Single by Asian Kung-Fu Generation

from the album Sol-fa
- Released: August 4, 2004
- Studio: Aobadai Studio Folio Sound Landmark Studio
- Genre: Alternative rock
- Length: 3:47
- Label: Ki/oon KSCL-925
- Songwriter: Masafumi Gotoh
- Producer: Asian Kung-Fu Generation

Asian Kung-Fu Generation singles chronology
| "Loop & Loop" (2004) | "Rewrite" (2004) | "Kimi no Machi Made" (2004) |

Music video
- "Rewrite" on YouTube

= Rewrite (song) =

"Rewrite" (リライト, Riraito) is a song by Japanese rock band Asian Kung-Fu Generation. It was released as the third single of their second full-length studio album, Sol-fa, on August 4, 2004. In 2016, they re-recorded "Rewrite" along with all songs from Sol-fa and released on November 30, 2016.

==Reception==
The song experienced immense domestic and international popularity after it was chosen as the fourth and final opening theme of the first Fullmetal Alchemist anime series. Peaking at number four on the Oricon charts, the single sold nearly 150,000 units by the end of the year it was released, making it the 63rd single of the year. It later went on to win Best Anime Theme Song at the 2007 American Anime Awards.

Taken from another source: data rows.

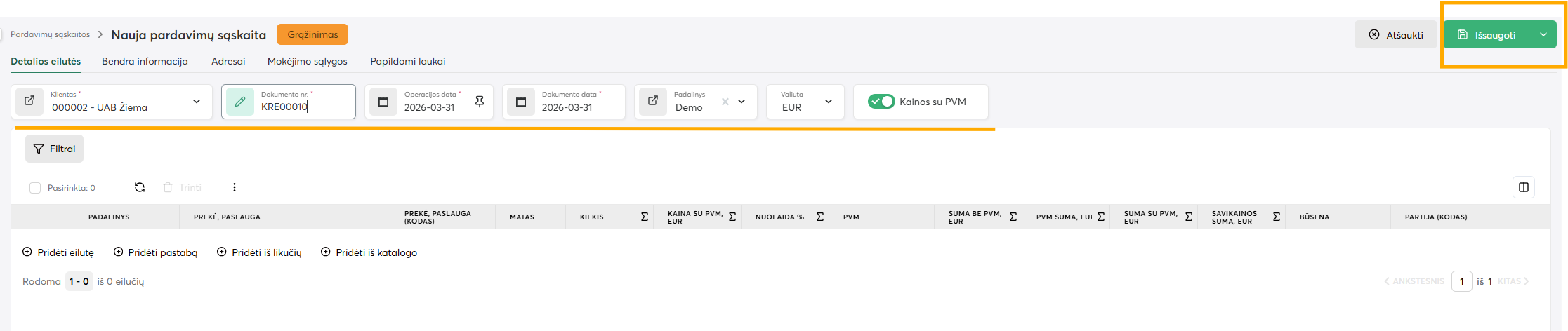Open linked client record icon
Viewport: 1568px width, 331px height.
(29, 101)

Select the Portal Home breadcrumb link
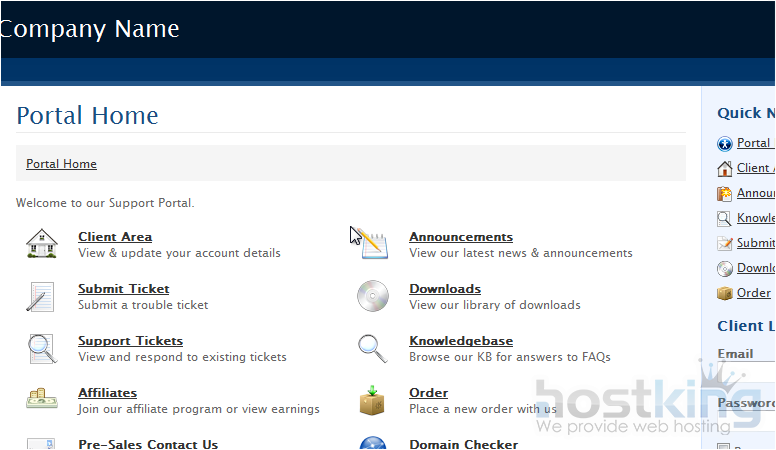pyautogui.click(x=61, y=164)
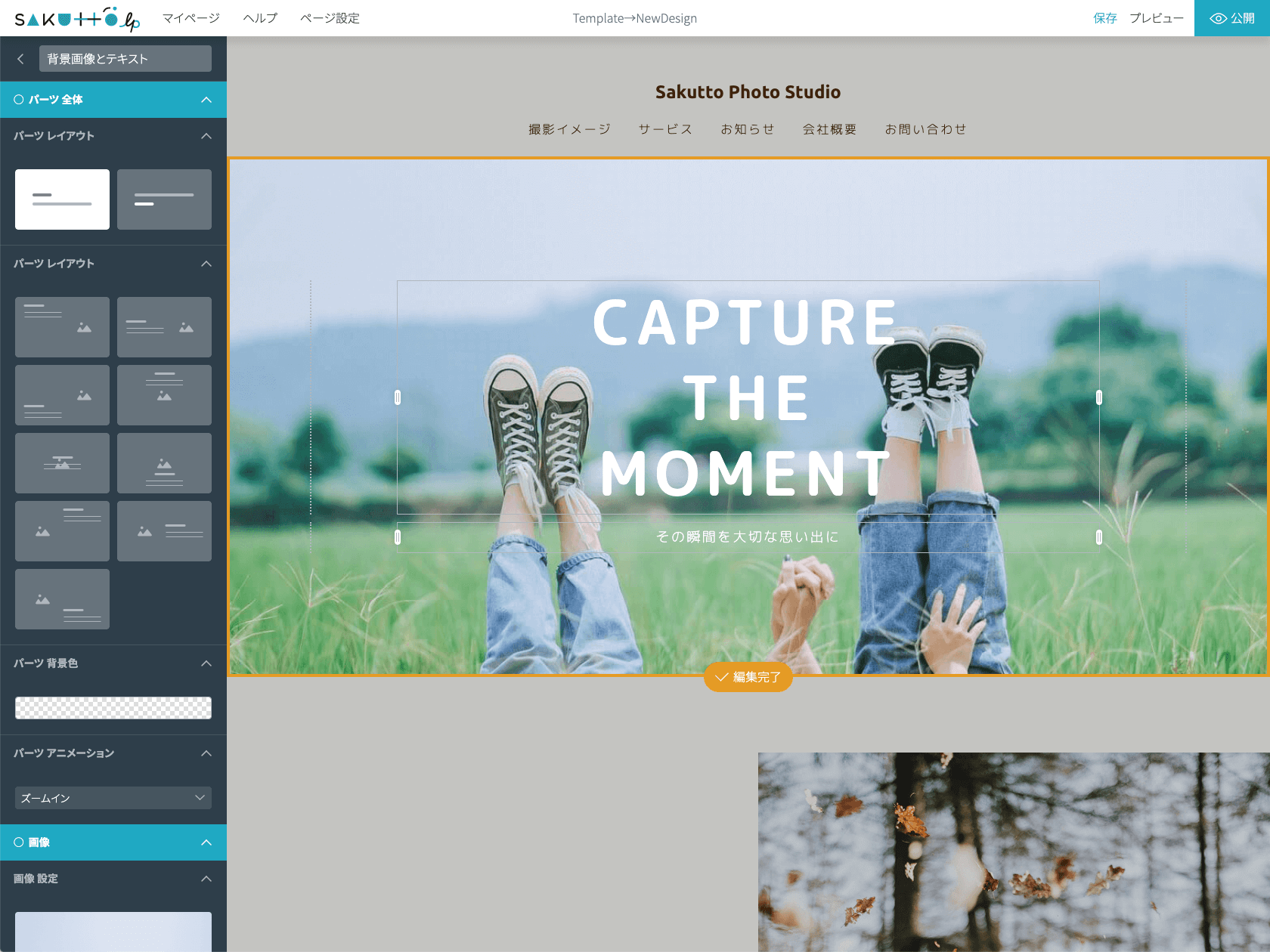Collapse the 画像 section header
The width and height of the screenshot is (1270, 952).
pyautogui.click(x=206, y=842)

The song is listed on the appendix of Robert Dimery's book 1001 Songs You Must Hear Before You Die (And 10001 You Must Download).

==Music video==
The music video for "Rewrite" was directed by Kazuyoshi Oku. The video primarily features the band playing in front of enormous speakers. During the song's breakdown, they temporarily levitate in the air. In 2016, they released new music video of Rewrite to promote Sol-fa 2016. The video primarily features the band playing in front of fans and speakers. During the song's breakdown, they drowned in a sea.

==Track listing==

| No. | Title | Length |
|---|---|---|
| 1. | "Rewrite" (リライト Riraito) | 3:47 |
| 2. | "Yūgure no Aka" (夕暮れの紅 Crimson Dusk) | 4:16 |
| Total length: |  | 8:03 |

==Personnel==
- Masafumi Gotoh – lead vocals, rhythm guitar
- Kensuke Kita – lead guitar, background vocals
- Takahiro Yamada – bass, background vocals
- Kiyoshi Ijichi – drums
- Asian Kung-Fu Generation – producer
- Tohru Takayama – mixing, recording
- Mitsuharu Harada – mastering
- Kenichi Nakamura – recording
- Yusuke Nakamura – single cover art

==Charts==

| Year | Chart | Peak position |
|---|---|---|
| 2004 | Japanese Singles (Oricon) | 4 |
| 2016 | Japan Hot 100 (Billboard) | 49 |

== Awards and nominations ==

=== American Anime Awards ===

| Year | Nominee / work | Award | Result |
|---|---|---|---|
| 2007 | "Rewrite" (from anime Fullmetal Alchemist) | Best Anime Theme Song | Won |

=== Music Awards Japan ===

| Year | Nominee / work | Award | Result |
|---|---|---|---|
| 2025 | "Rewrite" | Best Revival Hit Song | Nominated |

== Certifications ==

| Region | Certification | Certified units/sales |
| Japan (RIAJ) CD | Gold | 100,000^{^} |
| Japan (RIAJ) Digital | Platinum | 250,000^{*} |
| Japan (RIAJ) Streaming | Platinum | 100,000,000^{†} |
^{*} Sales figures based on certification alone. ^{^} Shipments figures based on certification alone. ^{†} Streaming-only figures based on certification alone.

==Cover versions and media usage==
- American rock band, Darling Thieves, covered this song with English lyrics in 2012.
- The song was used for the karaoke scene in 2019 Japanese film, Startup Girls.
- Japanese voice actor and singer, Shugo Nakamura, covered this song for cover song project CrosSing and released it in 2022.
- Japanese singer, Nano, covered this song with English lyrics on her 2023 album, NOIXE.
- Japanese hip hop duo Creepy Nuts, covered this song for the AKG Tribute album in 2017.
- The song was used in a promotional video for the 2024 edition of the M-1 Grand Prix competition.